Comparative effectiveness of biological disease-modifying antirheumatic drugs and Janus kinase inhibitor monotherapy in rheumatoid arthritis

Akira Onishi; Hirotaka Yamada; Wataru Yamamoto; Ryu Watanabe; Ryota Hara; Masaki Katayama; Yasutaka Okita; Yuichi Maeda; Hideki Amuro; Yonsu Son; Ayaka Yoshikawa; Kenichiro Hata; Motomu Hashimoto; Jun Saegusa; Akio Morinobu

doi:10.1093/rheumatology/kead620

Comparative effectiveness of biological disease-modifying antirheumatic drugs and Janus kinase inhibitor monotherapy in rheumatoid arthritis

Rheumatology (Oxford). 2023 Nov 21:kead620. doi: 10.1093/rheumatology/kead620. Online ahead of print.

Authors

Akira Onishi¹, Hirotaka Yamada², Wataru Yamamoto³, Ryu Watanabe⁴, Ryota Hara⁵, Masaki Katayama⁶, Yasutaka Okita⁷, Yuichi Maeda⁷, Hideki Amuro⁸, Yonsu Son⁸, Ayaka Yoshikawa⁹, Kenichiro Hata⁹, Motomu Hashimoto⁴, Jun Saegusa², Akio Morinobu¹⁰

Affiliations

¹ Department of Advanced Medicine for Rheumatic Diseases, Kyoto University Graduate School of Medicine, Kyoto, Japan.
² Department of Rheumatology and Clinical Immunology, Kobe University Graduate School of Medicine, Kobe, Japan.
³ Department of Health Information Management, Kurashiki Sweet Hospital, Okayama, Japan.
⁴ Department of Clinical Immunology, Osaka Metropolitan University Graduate School of Medicine, Osaka, Japan.
⁵ Department of Orthopaedic Surgery, Nara Medical University, Nara, Japan.
⁶ Department of Rheumatology and Clinical Immunology, Osaka Red Cross Hospital, Osaka, Japan.
⁷ Department of Respiratory Medicine and Clinical Immunology, Graduate School of Medicine, Osaka University, Osaka, Japan.
⁸ First Department of Internal Medicine, Kansai Medical University, Osaka, Japan.
⁹ Department of Internal Medicine (IV), Osaka Medical and Pharmaceutical University, Osaka, Japan.
¹⁰ Department of Rheumatology and Clinical Immunology, Graduate School of Medicine, Kyoto University, Kyoto, Japan.

PMID: 37988163
DOI: 10.1093/rheumatology/kead620

Abstract

Objectives: To examine the effectiveness and drug tolerability of biological disease-modifying antirheumatic drugs (bDMARDs) and Janus kinase inhibitor (JAKi) monotherapy in patients with rheumatoid arthritis (RA) in a multicentre cohort study.
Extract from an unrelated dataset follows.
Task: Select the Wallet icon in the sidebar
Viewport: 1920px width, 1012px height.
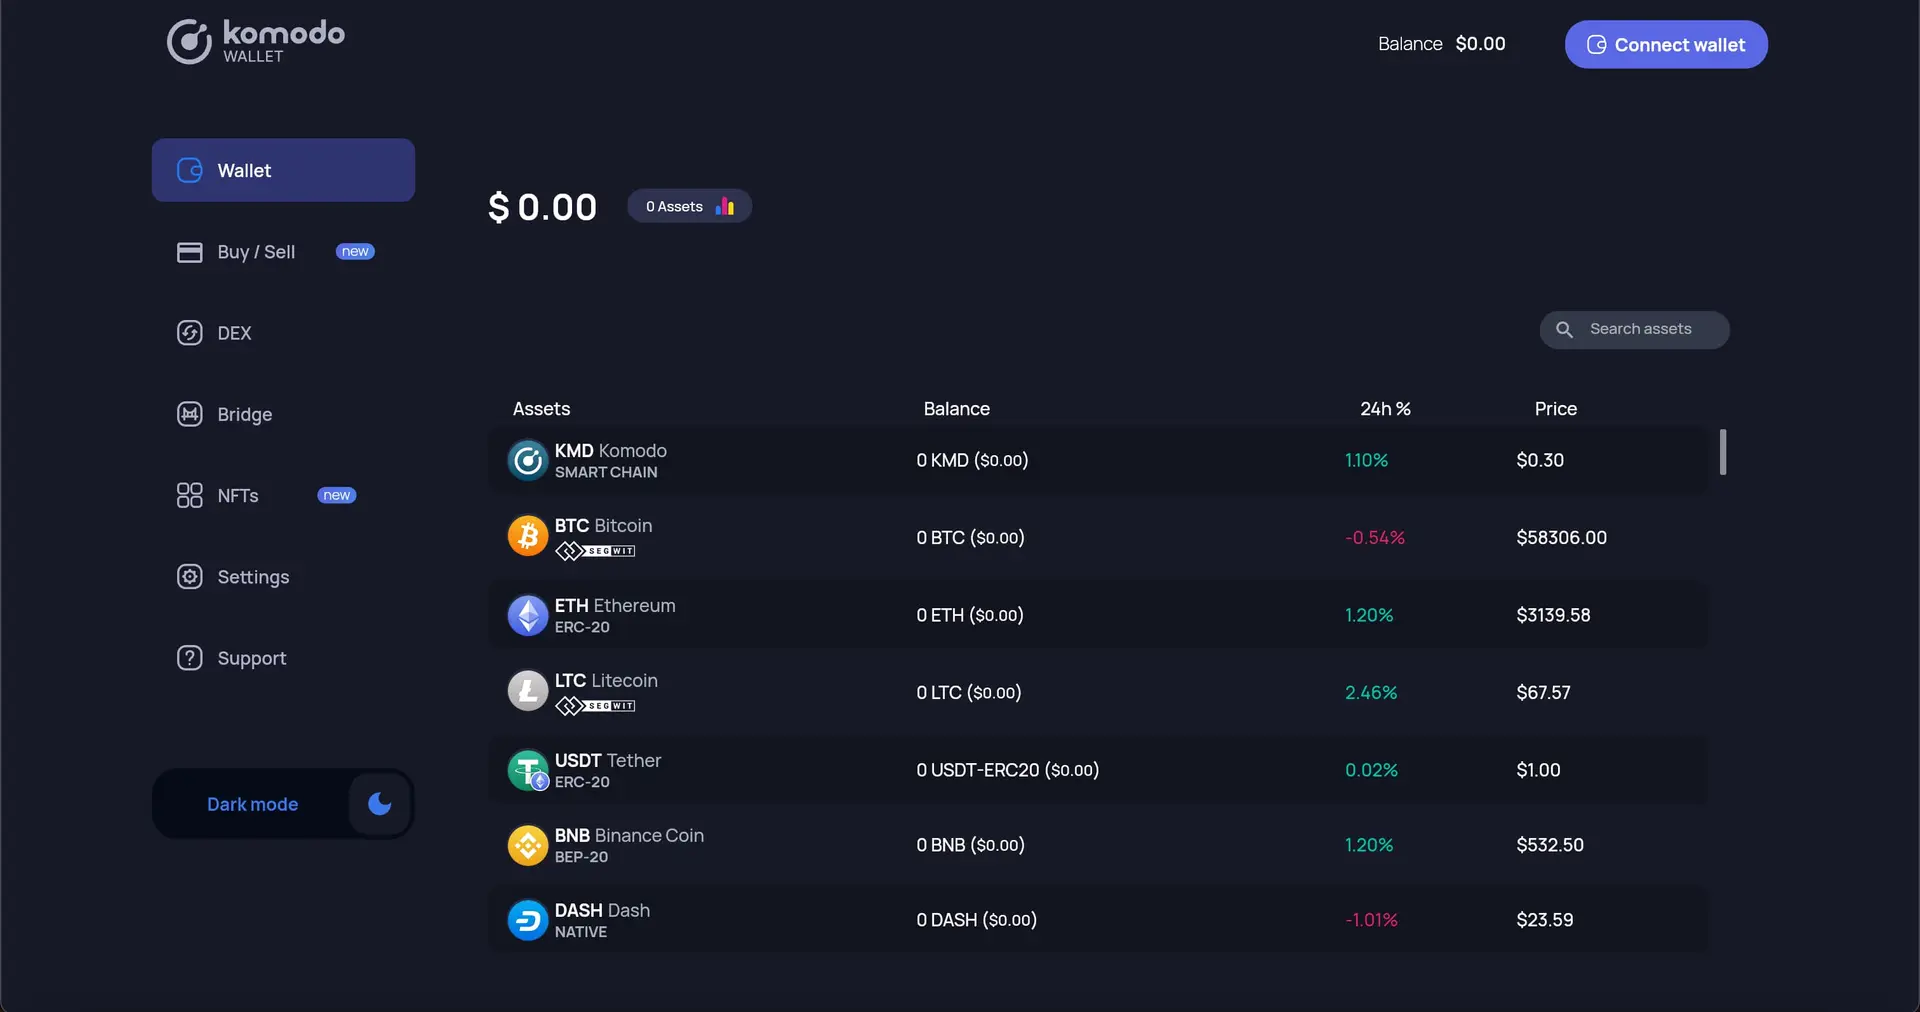Action: (x=189, y=170)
Methods: Patients with RA initiated with bDMARD/JAKi monotherapy without conventional synthetic DMARDs were included. Monotherapy regimens were categorised as interleukin-6 receptor inhibitors (IL-6Ri), cytotoxic T-lymphocyte-associated protein 4 immunoglobulin (CTLA4Ig), JAKi, or tumour necrosis factor inhibitors (TNFi). Multiple propensity score-based inverse probability weighting (IPW) was used to reduce selection bias. Linear mixed-effect models with IPW were used to examine changes in the disease activity score in 28 joints (DAS28)-erythrocyte sedimentation rate (ESR) at 24 weeks, and drug retention was compared among monotherapy using IPW Cox proportional hazards models.
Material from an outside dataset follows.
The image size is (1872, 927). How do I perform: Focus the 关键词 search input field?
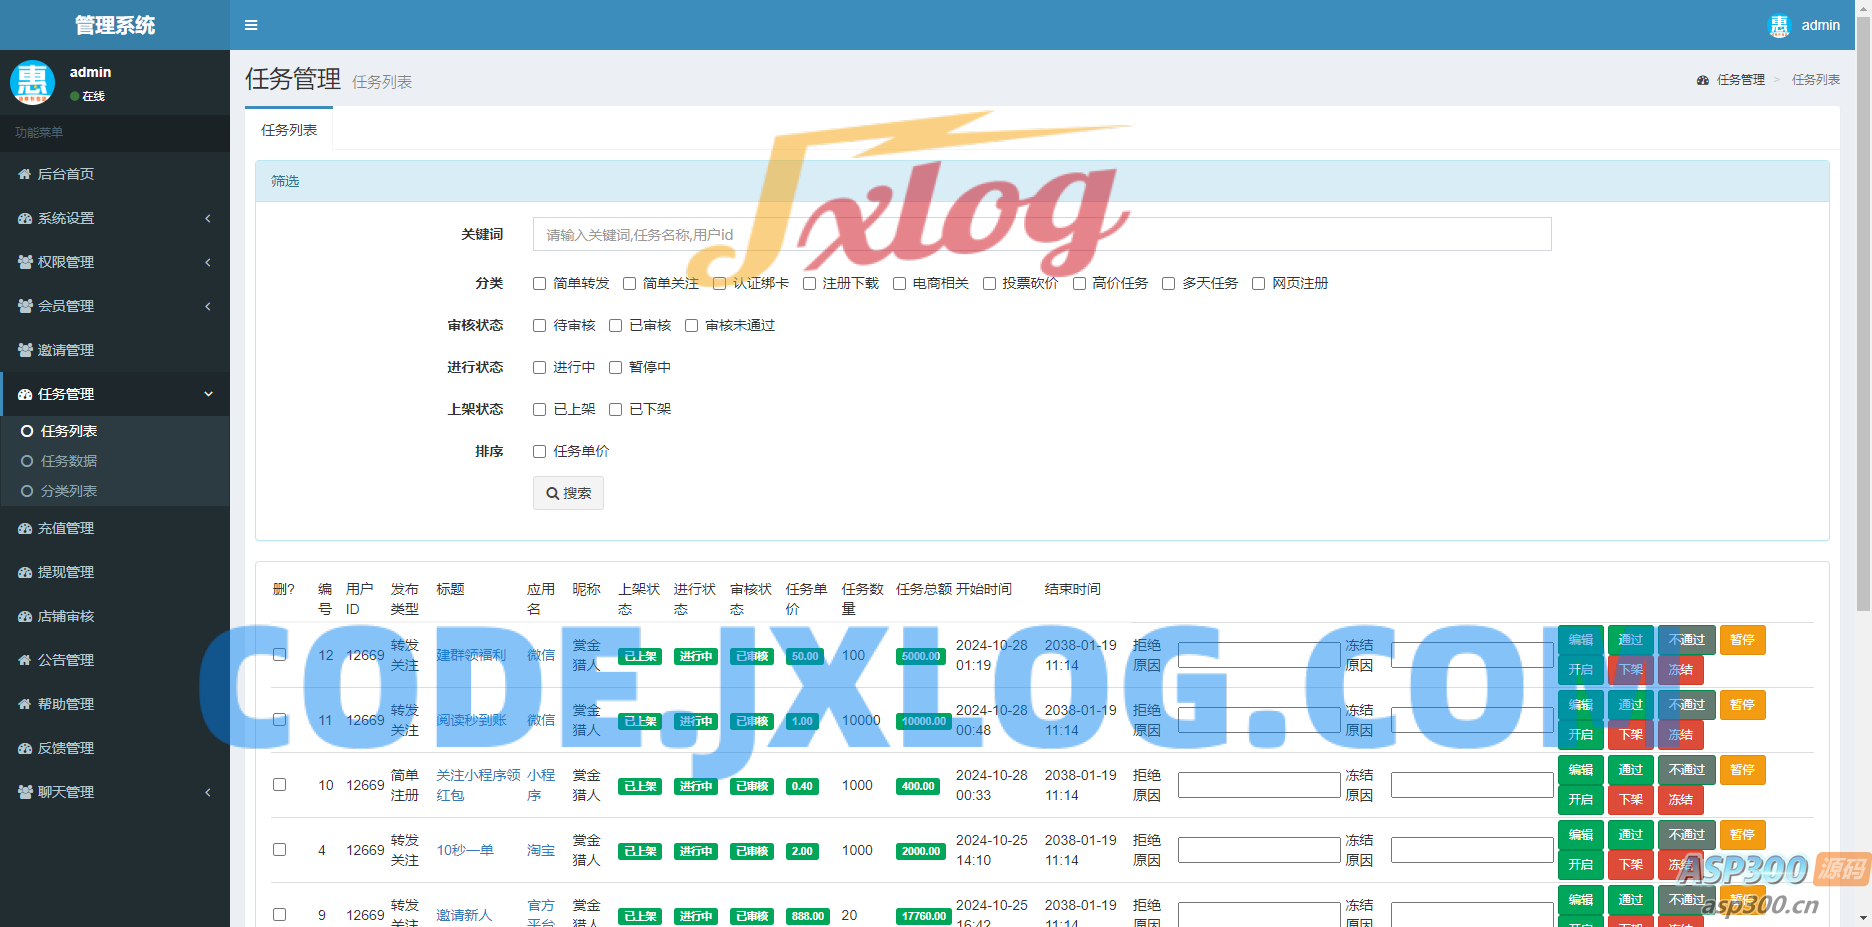1041,234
Results: A total of 849 treatment courses from 635 patients were included (IL-6Ri, 218; CTLA4Ig, 183; JAKi, 92; TNFi, 356). The difference in change in DAS28-ESR at week 24 as the primary outcome was -0.93 (95% CI: -1.20 to -0.66) lower in the IL-6Ri group than TNFi, while that of CTLA4Ig and JAKi was similar with that of TNFi (-0.20 [-0.48 to 0.08], -0.25 [-0.67 to 0.16], respectively). IL-6Ri use was associated with significantly lower overall drug discontinuation than TNFi use (hazard ratio = 0.55 [0.39-0.78], P = 0.001). Similar retention rates were identified among CTLA4Ig and JAKi compared to TNFi.
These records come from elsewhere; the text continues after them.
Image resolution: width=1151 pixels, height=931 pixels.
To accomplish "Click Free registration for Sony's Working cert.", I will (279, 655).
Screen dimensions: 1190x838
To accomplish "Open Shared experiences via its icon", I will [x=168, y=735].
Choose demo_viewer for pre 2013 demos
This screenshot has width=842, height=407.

Conclusion: In the analysis with IPW to reduce selection bias, IL-6Ri monotherapy was superior to TNFi monotherapy in terms of effectiveness and drug retention. No significant differences were identified between CTLA4Ig, JAKi, and TNFi monotherapy.

Keywords: Janus kinase inhibitor; abatacept; antirheumatic agents; interleukin-6 inhibitors; rheumatoid arthritis; tumor necrosis factor inhibitors.